[Date Prev][Date Next][Thread Prev][Thread Next][Date Index][Thread Index]

Re: [Xen-devel] [PATCH v3 6/7] xen: credit1: increase efficiency and scalability of load balancing.



On Fri, Apr 7, 2017 at 5:57 PM, Dario Faggioli
<dario.faggioli@xxxxxxxxxx> wrote:
> During load balancing, we check the non idle pCPUs to
> see if they have runnable but not running vCPUs that
> can be stolen by and set to run on currently idle pCPUs.
>
> If a pCPU has only one running (or runnable) vCPU,
> though, we don't want to steal it from there, and
> it's therefore pointless bothering with it
> (especially considering that bothering means trying
> to take its runqueue lock!).
>
> On large systems, when load is only slightly higher
> than the number of pCPUs (i.e., there are just a few
> more active vCPUs than the number of the pCPUs), this
> may mean that:
>  - we go through all the pCPUs,
>  - for each one, we (try to) take its runqueue locks,
>  - we figure out there's actually nothing to be stolen!
>
> To mitigate this, we introduce a counter for the number
> of runnable vCPUs on each pCPU. In fact, unless there
> re least 2 runnable vCPUs --typically, one running,
> and the others in the runqueue-- it does not make sense
> to try stealing anything.
>
> signed-off-by: Dario Faggioli <dario.faggioli@xxxxxxxxxx>

Reviewed-by: George Dunlap <george.dunlap@xxxxxxxxxx>

> ---
> Cc: George Dunlap <george.dunlap@xxxxxxxxxx>
> Cc: Andrew Cooper <andrew.cooper3@xxxxxxxxxx>
> Cc: Anshul Makkar <anshul.makkar@xxxxxxxxxx>
> ---
> Changes from v2:
> * do as much as nr-runnable accounting inside runqueue remove and runqueue
>   insert helpers. Add comments for the instances that must live outside of
>   them.
>
> Changes from v1:
> * don't count the idle vCPU as runnable. This is just cosmetic and not at all 
> a
>   logic or functionl change wrt v1;
> * don't count inside of __runq_remove() or __runq_insert(), but provide
>   specific counting functions, and call them when appropriate. This is 
> necessary
>   to avoid spurious overloaded state to be reported, basically *all* the time
>   that a pCPU goes through the scheduler (due to the fact that the scheduler
>   calls __runq_insert() on the current vCPU);
> * get rid of the overloaded cpumask and only use the counter.

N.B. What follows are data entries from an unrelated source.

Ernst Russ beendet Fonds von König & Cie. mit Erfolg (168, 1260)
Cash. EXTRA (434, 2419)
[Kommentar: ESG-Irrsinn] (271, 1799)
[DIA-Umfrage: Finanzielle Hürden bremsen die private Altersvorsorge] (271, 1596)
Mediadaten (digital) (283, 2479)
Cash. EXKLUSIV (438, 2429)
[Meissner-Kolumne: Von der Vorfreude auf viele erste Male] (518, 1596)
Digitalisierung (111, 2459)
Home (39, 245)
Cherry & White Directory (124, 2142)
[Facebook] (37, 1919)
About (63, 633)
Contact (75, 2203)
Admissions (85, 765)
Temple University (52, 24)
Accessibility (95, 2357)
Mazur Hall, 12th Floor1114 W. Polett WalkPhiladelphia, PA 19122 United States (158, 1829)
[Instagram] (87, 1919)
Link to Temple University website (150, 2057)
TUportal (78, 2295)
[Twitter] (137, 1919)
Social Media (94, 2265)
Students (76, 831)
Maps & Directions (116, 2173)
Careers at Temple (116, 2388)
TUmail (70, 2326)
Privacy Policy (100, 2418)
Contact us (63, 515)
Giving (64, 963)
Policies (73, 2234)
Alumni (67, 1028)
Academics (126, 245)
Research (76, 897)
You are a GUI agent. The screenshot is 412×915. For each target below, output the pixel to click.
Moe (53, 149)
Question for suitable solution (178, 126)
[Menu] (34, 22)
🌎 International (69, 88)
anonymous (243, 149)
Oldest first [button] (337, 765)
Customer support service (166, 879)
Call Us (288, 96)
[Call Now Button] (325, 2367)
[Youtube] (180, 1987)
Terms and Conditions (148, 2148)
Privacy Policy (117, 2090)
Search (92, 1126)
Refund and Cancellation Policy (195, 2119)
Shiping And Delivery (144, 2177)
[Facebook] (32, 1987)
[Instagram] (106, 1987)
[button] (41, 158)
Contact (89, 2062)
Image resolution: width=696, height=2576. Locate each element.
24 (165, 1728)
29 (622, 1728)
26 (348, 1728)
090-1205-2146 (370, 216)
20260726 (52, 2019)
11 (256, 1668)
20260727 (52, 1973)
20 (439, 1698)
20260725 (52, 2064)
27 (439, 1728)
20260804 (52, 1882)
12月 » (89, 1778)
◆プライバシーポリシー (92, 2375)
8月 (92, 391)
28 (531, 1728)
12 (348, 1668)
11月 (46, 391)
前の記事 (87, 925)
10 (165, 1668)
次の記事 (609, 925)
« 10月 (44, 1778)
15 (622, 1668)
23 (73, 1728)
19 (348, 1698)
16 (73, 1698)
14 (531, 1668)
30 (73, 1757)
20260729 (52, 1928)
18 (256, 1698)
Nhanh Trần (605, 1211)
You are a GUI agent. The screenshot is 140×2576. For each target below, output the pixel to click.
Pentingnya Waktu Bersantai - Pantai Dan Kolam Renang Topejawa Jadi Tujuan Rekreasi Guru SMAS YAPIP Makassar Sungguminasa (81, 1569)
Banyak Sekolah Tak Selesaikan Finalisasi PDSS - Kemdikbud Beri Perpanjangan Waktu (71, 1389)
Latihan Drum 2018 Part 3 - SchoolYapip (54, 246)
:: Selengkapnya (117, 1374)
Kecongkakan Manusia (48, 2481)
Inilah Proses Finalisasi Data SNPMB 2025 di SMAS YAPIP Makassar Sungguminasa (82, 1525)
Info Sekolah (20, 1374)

I actually did
>   like the cpumask solution better, but for this purpose, it was overkill.
> ---
>  xen/common/sched_credit.c |   97 
> ++++++++++++++++++++++++++++++++++++++++-----
>  1 file changed, 87 insertions(+), 10 deletions(-)
>
> diff --git a/xen/common/sched_credit.c b/xen/common/sched_credit.c
> index 59b87f7..a0ad167 100644
> --- a/xen/common/sched_credit.c
> +++ b/xen/common/sched_credit.c
> @@ -172,6 +172,7 @@ struct csched_pcpu {
>      struct timer ticker;
>      unsigned int tick;
>      unsigned int idle_bias;
> +    unsigned int nr_runnable;
>  };
>
>  /*
> @@ -262,9 +263,26 @@ static inline bool_t is_runq_idle(unsigned int cpu)
>  }
>
>  static inline void
> +inc_nr_runnable(unsigned int cpu)
> +{
> +    ASSERT(spin_is_locked(per_cpu(schedule_data, cpu).schedule_lock));
> +    CSCHED_PCPU(cpu)->nr_runnable++;
> +
> +}
> +
> +static inline void
> +dec_nr_runnable(unsigned int cpu)
> +{
> +    ASSERT(spin_is_locked(per_cpu(schedule_data, cpu).schedule_lock));
> +    CSCHED_PCPU(cpu)->nr_runnable--;
> +    ASSERT(CSCHED_PCPU(cpu)->nr_runnable >= 0);
> +}
> +
> +static inline void
>  __runq_insert(struct csched_vcpu *svc)
>  {
> -    const struct list_head * const runq = RUNQ(svc->vcpu->processor);
> +    unsigned int cpu = svc->vcpu->processor;
> +    const struct list_head * const runq = RUNQ(cpu);
>      struct list_head *iter;
>
>      BUG_ON( __vcpu_on_runq(svc) );
> @@ -292,12 +310,25 @@ __runq_insert(struct csched_vcpu *svc)
>  }
>
>  static inline void
> +runq_insert(struct csched_vcpu *svc)
> +{
> +    __runq_insert(svc);
> +    inc_nr_runnable(svc->vcpu->processor);
> +}
> +
> +static inline void
>  __runq_remove(struct csched_vcpu *svc)
>  {
>      BUG_ON( !__vcpu_on_runq(svc) );
>      list_del_init(&svc->runq_elem);
>  }
>
> +static inline void
> +runq_remove(struct csched_vcpu *svc)
> +{
> +    dec_nr_runnable(svc->vcpu->processor);
> +    __runq_remove(svc);
> +}
>
>  #define for_each_csched_balance_step(step) \
>      for ( (step) = 0; (step) <= CSCHED_BALANCE_HARD_AFFINITY; (step)++ )
> @@ -601,6 +632,7 @@ init_pdata(struct csched_private *prv, struct csched_pcpu 
> *spc, int cpu)
>      /* Start off idling... */
>      BUG_ON(!is_idle_vcpu(curr_on_cpu(cpu)));
>      cpumask_set_cpu(cpu, prv->idlers);
> +    spc->nr_runnable = 0;
>  }
>
>  static void
> @@ -1052,7 +1084,7 @@ csched_vcpu_insert(const struct scheduler *ops, struct 
> vcpu *vc)
>      lock = vcpu_schedule_lock_irq(vc);
>
>      if ( !__vcpu_on_runq(svc) && vcpu_runnable(vc) && !vc->is_running )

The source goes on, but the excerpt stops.